*TASK SET*
**1)** According to the cricket match report, what was GG's score at the end of the powerplay?
**2)** List every DC bowler named in the cricket match report.
**3)** Write the next few sentences of the cricket match report, picking up right after its final sentence.

*EXCERPT TO READ*
'''
GG’s powerplay average in the first innings this season is 58.5 runs, comfortably above the league average of 46.35. Moreover, they don’t lose many wickets, and regularly make it to the 10-over mark with an RPO of over 9. Last time they played DC, batting first at Vadodara, they were sitting pretty at 95/2 at the halfway stage.

However, today, DC came out with a plan.

The pitch offered movement early. Swing lingered, bounce was uneven, and DC committed fully to pace. Marizanne Kapp and Chinelle Henry attacked hard lengths just outside off, while Nandani Sharma operated as the change bowler on the same template. They aimed to deny the opening pair singles – a staple of GG’s strategy – and let the pressure build.

It was instantly successful. GG scored just 11 runs in the first 3 overs, with the third yielding only 2 runs. The off-side cover region was deliberately packed to stop singles from Sophie Devine, and GG’s usual release through sharp 1s and 2s never materialised. This matters because the moving surface made it much harder to hit the ball to the boundary.

Unsurprisingly, when GG right-handed batters eventually tried to step out and hit the ball, they all fell to similar deliveries – two nicked swinging balls behind, while Anushka Sharma’s miscued attempt to break the shackles was brilliantly caught by Chinelle Henry at mid-on.

At the end of the powerplay – traditionally their strongest and safest period – GG were scrambling at 48/3; their equal lowest total of the season when batting first. And things were only going to get worse.

DC’s big problem this season has been the lack of a reliable fifth bowler. Sneh Rana (10.6 econ) and Minnu Mani (31 ave.) have struggled to bowl four overs a game. Rana in particular has struggled versus GG, where she infamously conceded 32 runs in a single powerplay over to Devine during their first clash of the season.

However, today, with GG’s top 3 RHBs all back in the pavilion before the field settings were relaxed, the off-spinners could come out to play against the two LHBs in the middle. Without the threat of Devine (310 v spin in the PP this season), Sharma (210 v off-spin), & Ash Gardner (149.6 v off-spin), DC’s ill-fitting fifth bowlers had a chance to take on a GG batting order in crisis.
'''
*DATASET CONTENT*
'''
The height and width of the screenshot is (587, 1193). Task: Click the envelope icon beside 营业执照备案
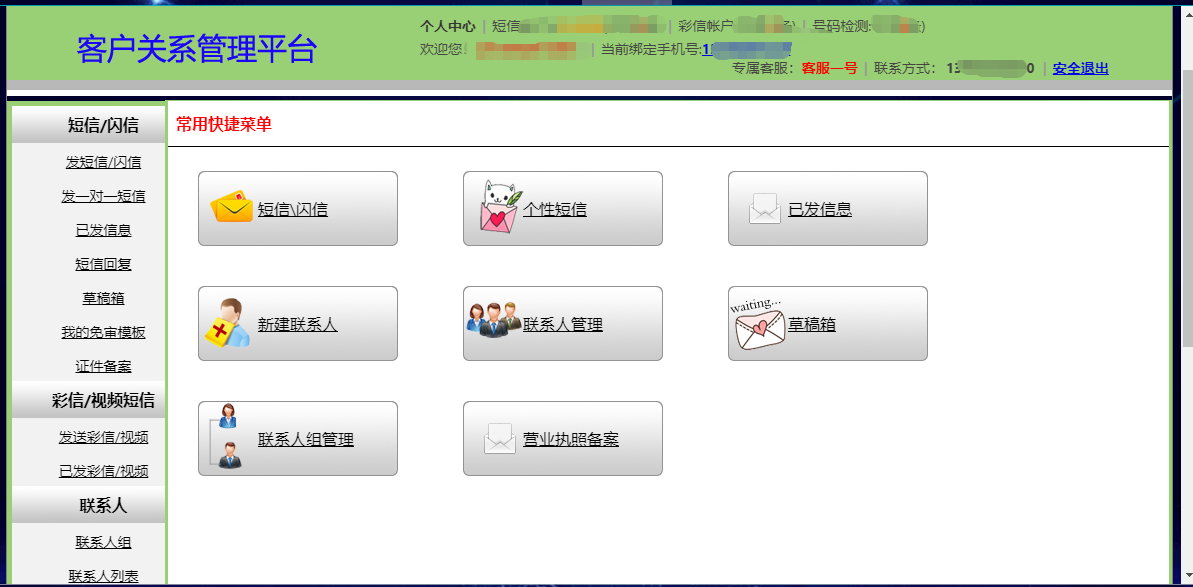[x=500, y=439]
'''
*ANSWERS BELOW*
**1)** 48/3

**2)** Marizanne Kapp, Chinelle Henry, Nandani Sharma, Sneh Rana, Minnu Mani

**3)**
From the 7th to the 15th over, Mani and Rana bowled 5 overs, conceded just 12 runs, and took the wicket of Kanika Ahuja before she could do any damage alongside the ever-present Beth Mooney.

This was part of the plan – Ahuja strikes at just 104.9 versus off-spin, and can become angsty when the boundaries aren’t flowing. Her boundaryless 9-ball stint ended when she charged a Mani delivery, was beaten all ends up, and stumped halfway down the pitch.

Even Mooney, who could only watch helplessly on the other end as she ran out of partners, has struggled versus off-spin this season – scoring at just 109. She couldn’t release the pressure either because DC timed their match-ups perfectly to maximise the value of their fifth bowlers.

In the first match against DC, GG scored 80/0 in the powerplay. In their last game – on the same Vadodara pitch – they scored 53/1 in the first six overs. Today, they struggled to 65/4 by the 10-over mark.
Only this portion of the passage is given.